Habría que ver qué reconstrucción de la Argentina pueden hacer los arqueólogos del futuro a partir de unos libros donde los indios cautivan salmones o pierden y encuentran vestiditos de muñecas en medio de la pampa. Para todo lo demás, existe David Viñas cuyos libros, Literatura argentina y política, entre ellos, quizás permitan una reconstrucción de la Argentina y de la literatura argentina menos delirante. O, a juzgar por esas series hilarantes a las que alude Horacio González, tal vez no tanto.

En cualquier caso, también me gusta pensar a Viñas fuera de esa serie de figuras epigonales y en relación con otra serie. Una de Netflix: “Dark”, también de Baran bo Odar, donde los personajes viajan en el tiempo a través de un túnel misterioso por el que desaparecen niños que luego acaban siendo padres de sus amiguitos de juegos. Cada vez que el túnel activa su magia fatal, las palomas mueren masivamente y llueven desde el cielo. Entonces, hay un viejito (el viejo loco del pueblo que sabe por viejo y por loco y por algo más) que repite: “Va a suceder otra vez, va a suceder otra vez”. Lo que sucede es que alguien desaparece para aparecer en otra dimensión, en otro tiempo: la pregunta no es dónde está ese personaje sino cuándo. 

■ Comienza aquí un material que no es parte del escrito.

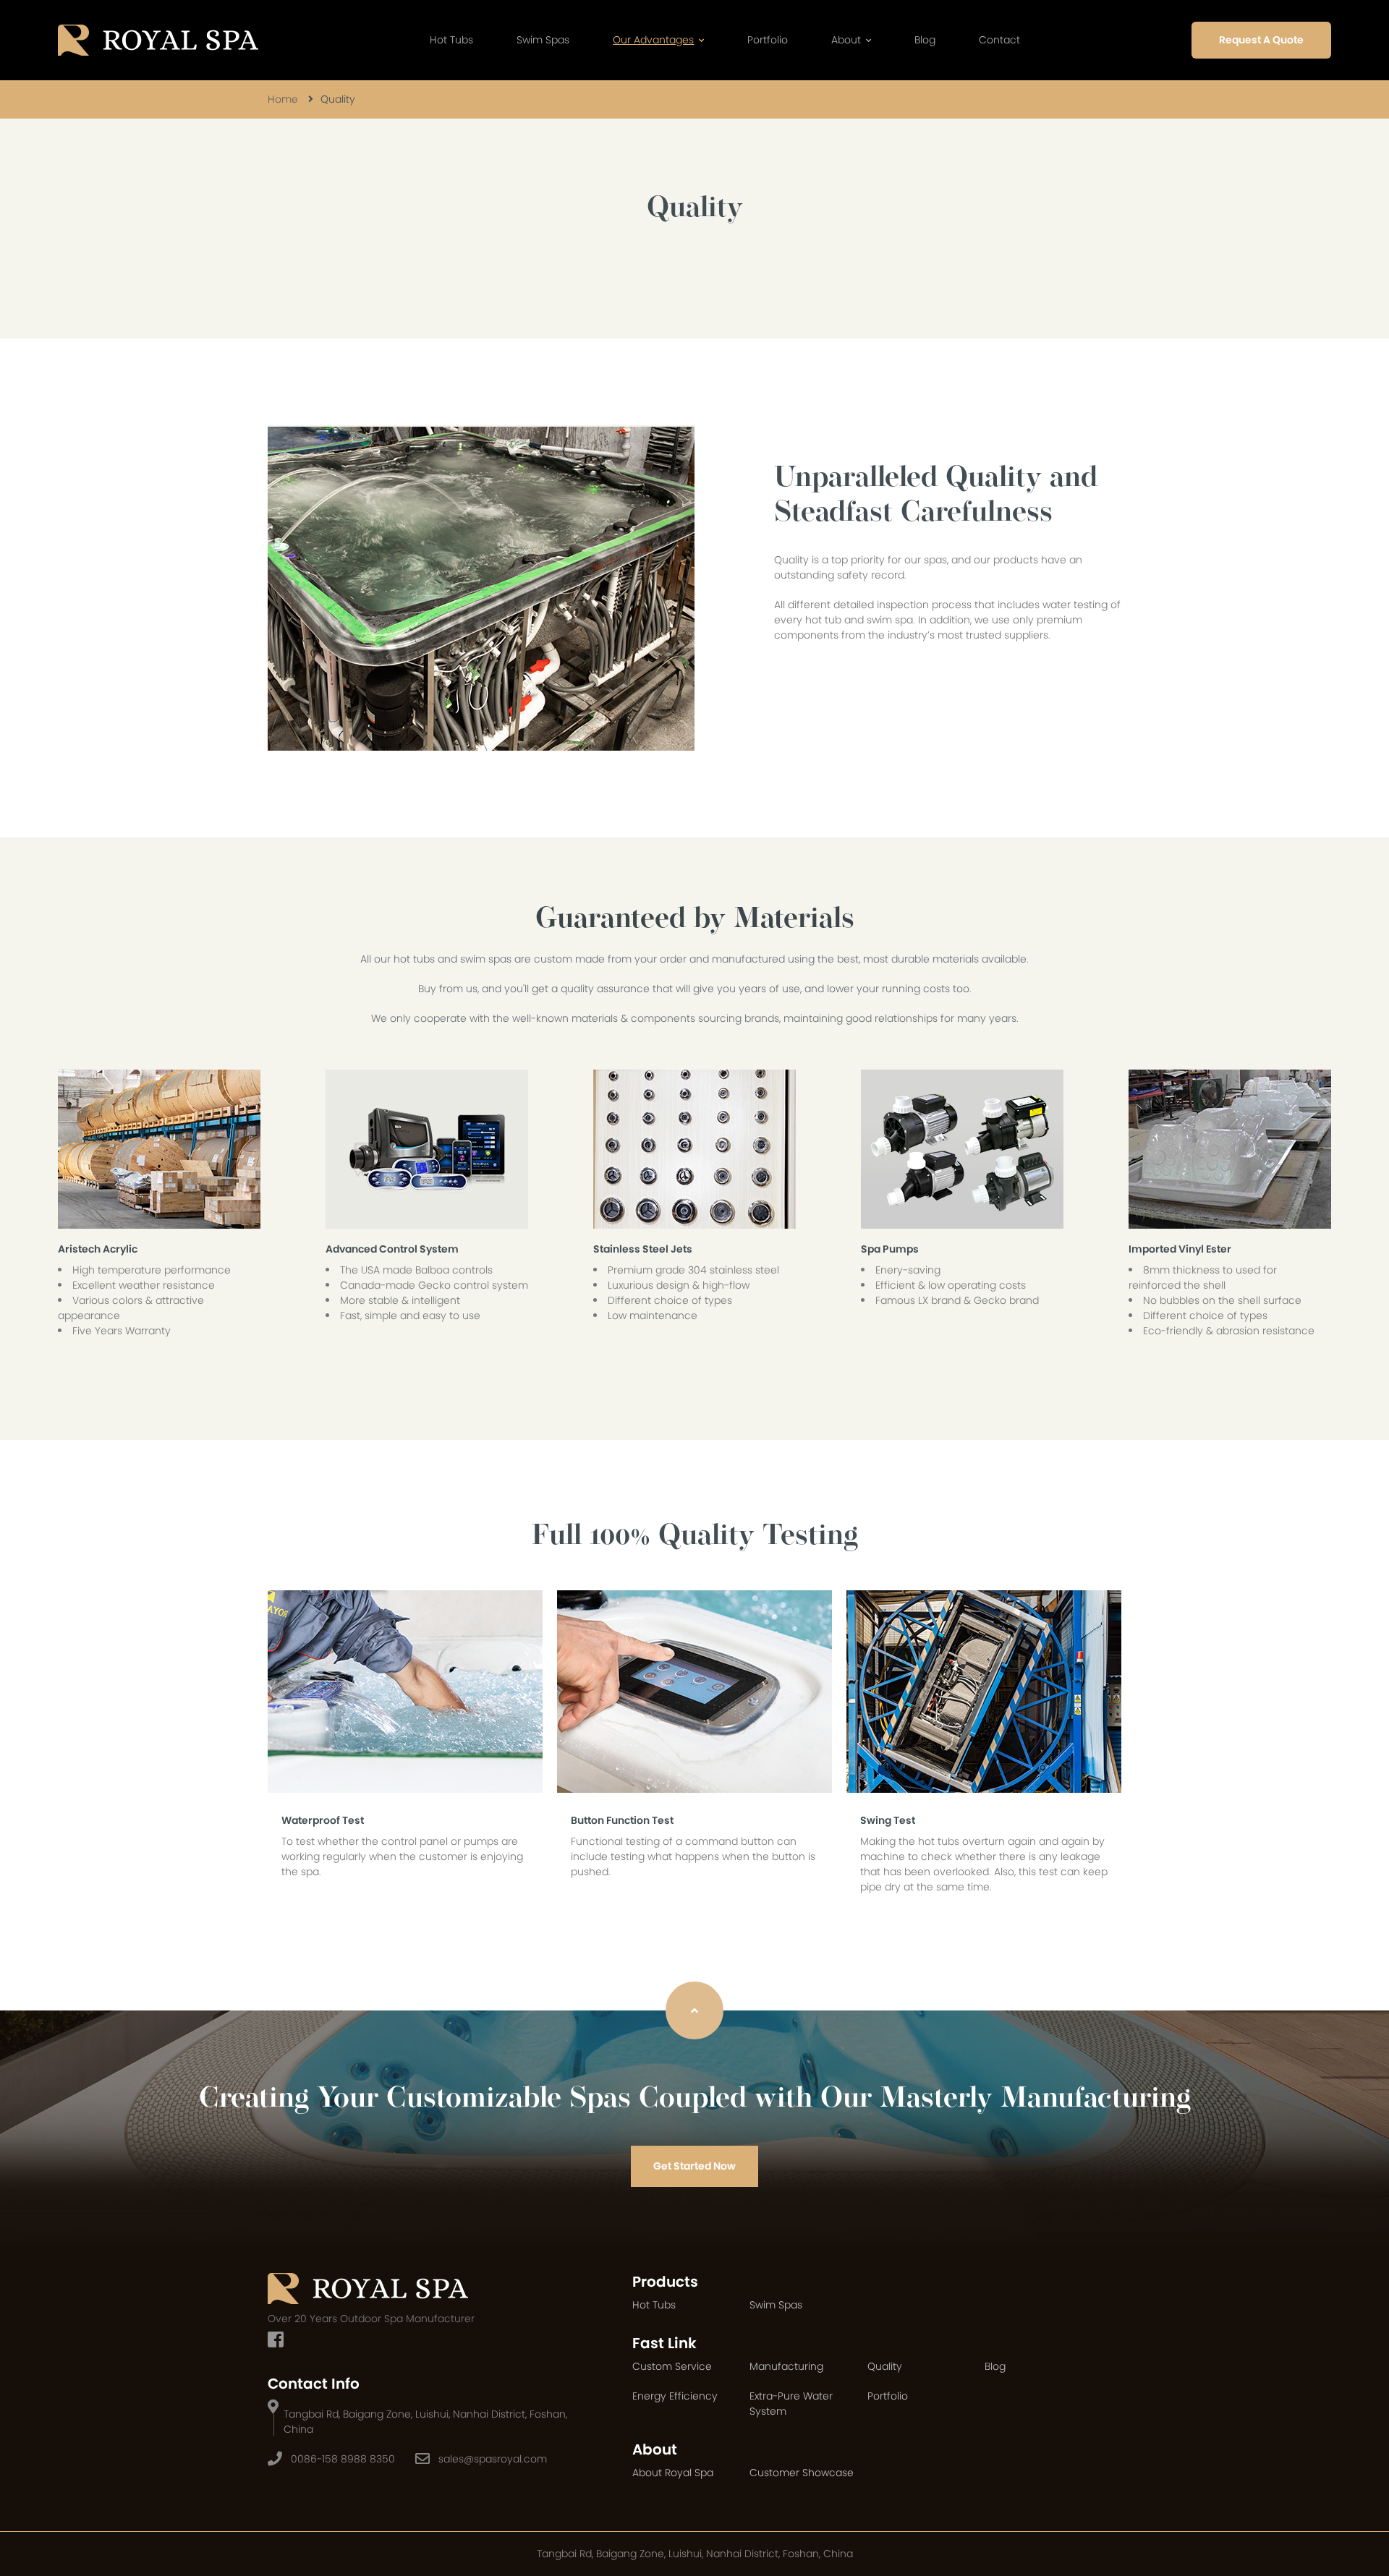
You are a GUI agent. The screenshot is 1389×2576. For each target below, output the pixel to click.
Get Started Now (694, 2166)
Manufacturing (786, 2366)
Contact (999, 40)
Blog (924, 40)
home (283, 99)
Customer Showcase (801, 2472)
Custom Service (672, 2366)
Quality (884, 2366)
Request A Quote (1261, 40)
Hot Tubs (451, 40)
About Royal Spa (672, 2472)
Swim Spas (543, 40)
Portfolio (767, 40)
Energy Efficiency (675, 2396)
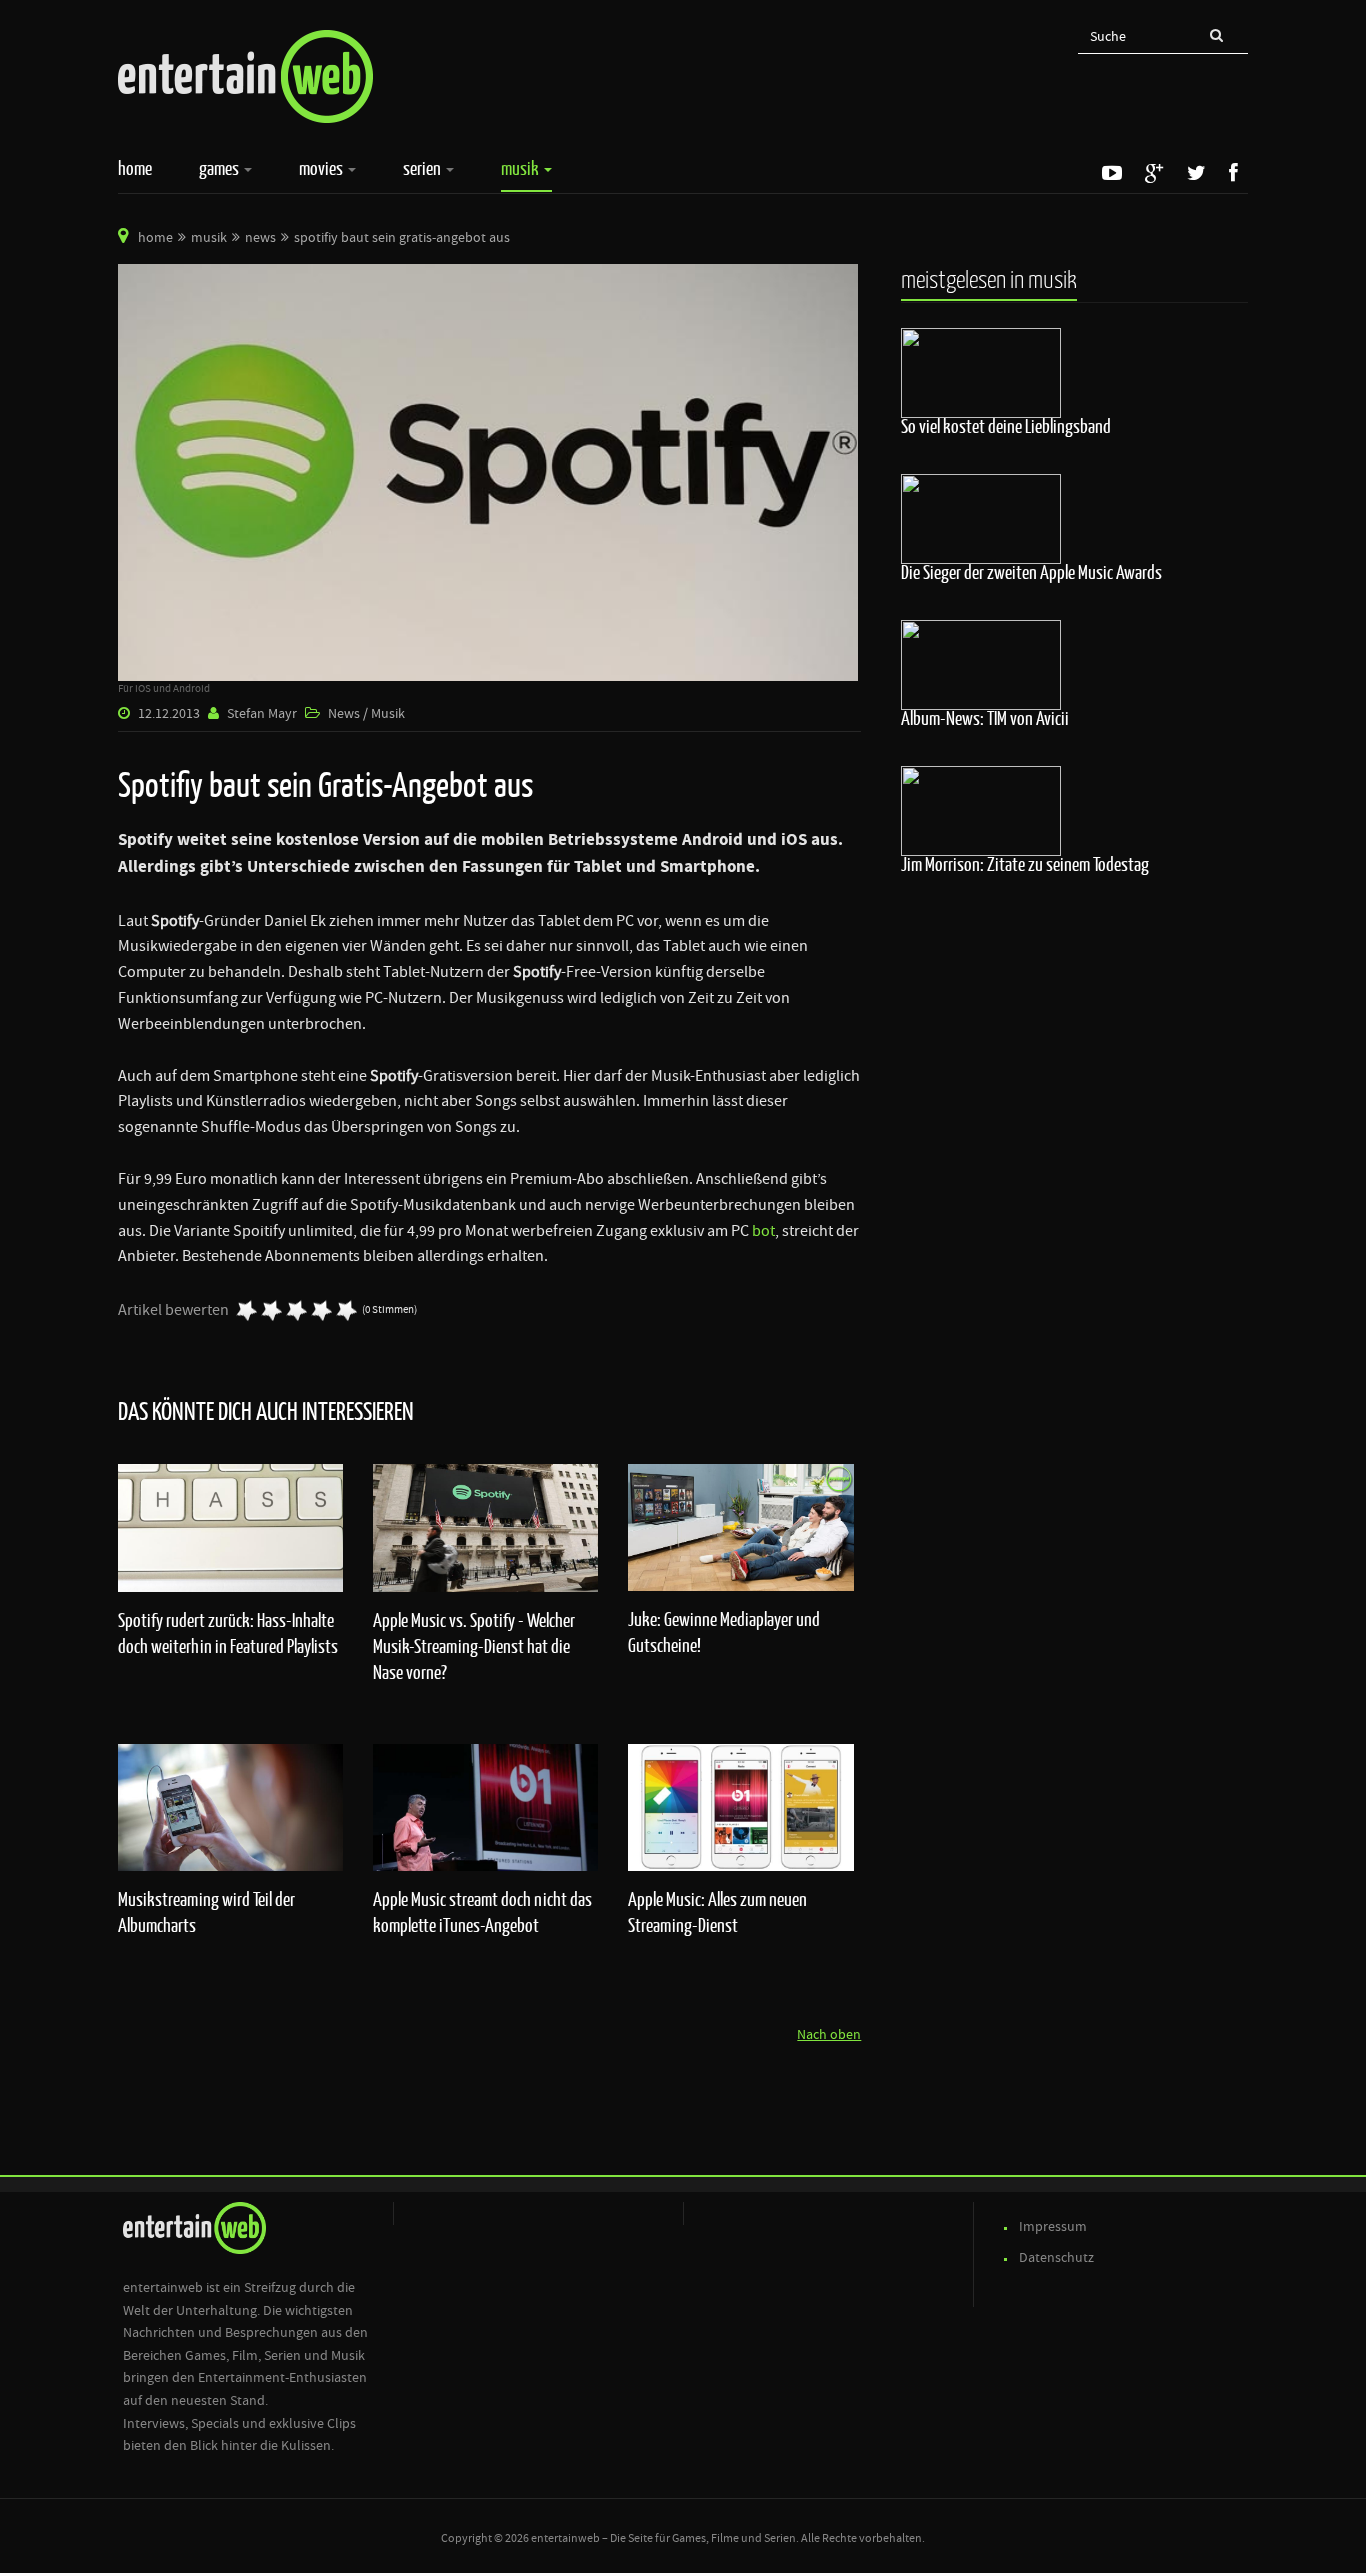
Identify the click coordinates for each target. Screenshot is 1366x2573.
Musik (521, 168)
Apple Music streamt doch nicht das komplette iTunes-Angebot (482, 1912)
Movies (322, 168)
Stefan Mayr (262, 714)
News (260, 238)
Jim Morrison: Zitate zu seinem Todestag (1025, 864)
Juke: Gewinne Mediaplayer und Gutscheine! (724, 1632)
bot (763, 1231)
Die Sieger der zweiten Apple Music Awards (1031, 572)
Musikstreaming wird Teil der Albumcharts (206, 1912)
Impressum (1053, 2227)
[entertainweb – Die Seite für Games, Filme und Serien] (245, 76)
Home (135, 168)
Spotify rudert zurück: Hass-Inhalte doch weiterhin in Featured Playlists (228, 1633)
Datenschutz (1056, 2258)
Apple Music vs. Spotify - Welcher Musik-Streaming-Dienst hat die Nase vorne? (474, 1646)
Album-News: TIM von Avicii (985, 718)
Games (220, 168)
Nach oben (829, 2035)
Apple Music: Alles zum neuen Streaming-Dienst (717, 1912)
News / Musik (366, 714)
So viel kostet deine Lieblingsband (1006, 426)
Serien (423, 168)
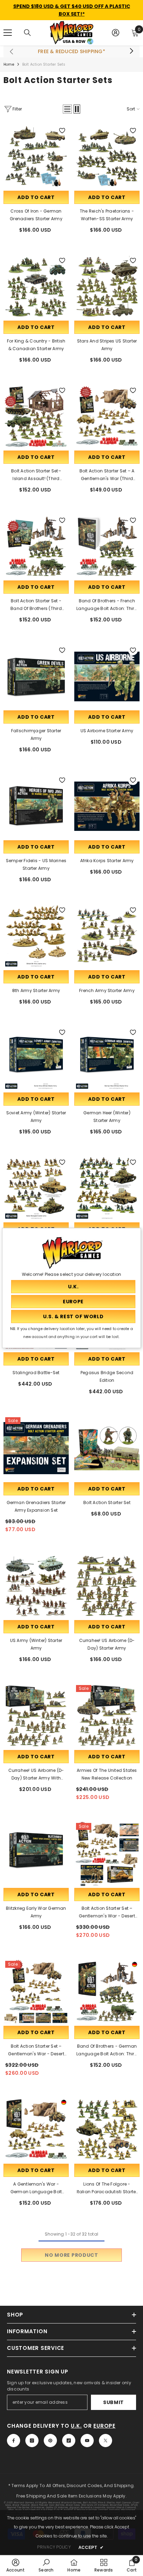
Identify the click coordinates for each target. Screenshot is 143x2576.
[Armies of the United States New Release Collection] (107, 1716)
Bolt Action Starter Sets (44, 64)
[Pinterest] (50, 2440)
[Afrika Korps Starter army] (107, 806)
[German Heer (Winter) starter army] (107, 1058)
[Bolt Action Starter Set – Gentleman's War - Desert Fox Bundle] (36, 1991)
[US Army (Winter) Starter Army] (36, 1586)
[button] (67, 109)
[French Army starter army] (107, 936)
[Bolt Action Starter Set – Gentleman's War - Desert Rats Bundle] (107, 1853)
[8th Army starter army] (36, 936)
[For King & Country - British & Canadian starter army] (36, 286)
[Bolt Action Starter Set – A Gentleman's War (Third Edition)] (107, 416)
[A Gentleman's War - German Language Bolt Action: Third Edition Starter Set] (36, 2129)
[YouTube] (87, 2440)
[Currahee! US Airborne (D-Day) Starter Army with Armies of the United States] (36, 1716)
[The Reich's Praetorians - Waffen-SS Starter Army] (107, 156)
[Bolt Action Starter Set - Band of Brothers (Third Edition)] (36, 546)
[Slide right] (131, 51)
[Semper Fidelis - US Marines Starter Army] (36, 806)
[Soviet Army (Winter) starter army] (36, 1058)
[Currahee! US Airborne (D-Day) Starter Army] (107, 1586)
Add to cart (36, 197)
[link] (16, 2565)
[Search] (27, 32)
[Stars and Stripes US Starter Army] (107, 286)
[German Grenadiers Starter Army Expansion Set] (36, 1448)
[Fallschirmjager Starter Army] (36, 676)
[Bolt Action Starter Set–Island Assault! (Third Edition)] (36, 416)
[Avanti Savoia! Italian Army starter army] (107, 1188)
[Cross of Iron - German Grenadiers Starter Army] (36, 156)
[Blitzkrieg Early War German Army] (36, 1853)
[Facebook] (13, 2440)
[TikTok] (68, 2440)
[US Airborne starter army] (107, 676)
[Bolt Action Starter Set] (107, 1448)
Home (8, 64)
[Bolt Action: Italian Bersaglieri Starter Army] (36, 1188)
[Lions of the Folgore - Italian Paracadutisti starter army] (107, 2129)
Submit (113, 2402)
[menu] (7, 32)
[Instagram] (32, 2440)
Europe (104, 2425)
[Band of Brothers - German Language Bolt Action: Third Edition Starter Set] (107, 1991)
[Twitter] (105, 2440)
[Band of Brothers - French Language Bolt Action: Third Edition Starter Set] (107, 546)
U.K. (76, 2425)
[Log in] (115, 32)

Contra los relatos lineales del fin y del último, está el relato del retorno, de esas constantes con variaciones que David Viñas sabía leer en la literatura argentina, pero también de esas constantes con variaciones que son, al cabo, las sucesivas ediciones y reediciones de Literatura argentina y política: la de Jorge Álvarez, las de Siglo XX, la de CEAL, la de Santiago Arcos, la de Sudamericana y ahora también, la monumental edición crítico-genética de Eduvim. Si David Viñas fue “el último ¿crítico? argentino del siglo XX” es bueno traerlo a este dónde y a este cuándo, a este tiempo, al siglo XXI, porque este ya no es el siglo XX como sugirió Laxagueborde hace diez años, en las Jornadas de 2012. Es bueno, muy bueno, que haya sucedido otra vez y que haya sucedido de la mano de Eduvim y de la Biblioteca Nacional

Es muy bueno, además, que ocurra en estos momentos un poco yermos de audacias críticas y tan llenos de peligros políticos. Habría que preguntarse cuál es el diálogo que el libro de Viñas nos invita a establecer, esta vez, con este contexto. Una pregunta así, es también una pregunta por la condición de la literatura y de la ficción en el concierto de la discursividad social, una pregunta para la cual Viñas tenía una respuesta: ni decorativa, ni sacramental. Y es, desde luego, una pregunta siempre renovada para la relación entre intelectuales y política: ¿a qué nos toca decir “no” para no distraernos de pensar, de seguir pensando y para ofrecer alguna resistencia al poder de las fuerzas centrípetas donde sea y como sea que ellas se presenten?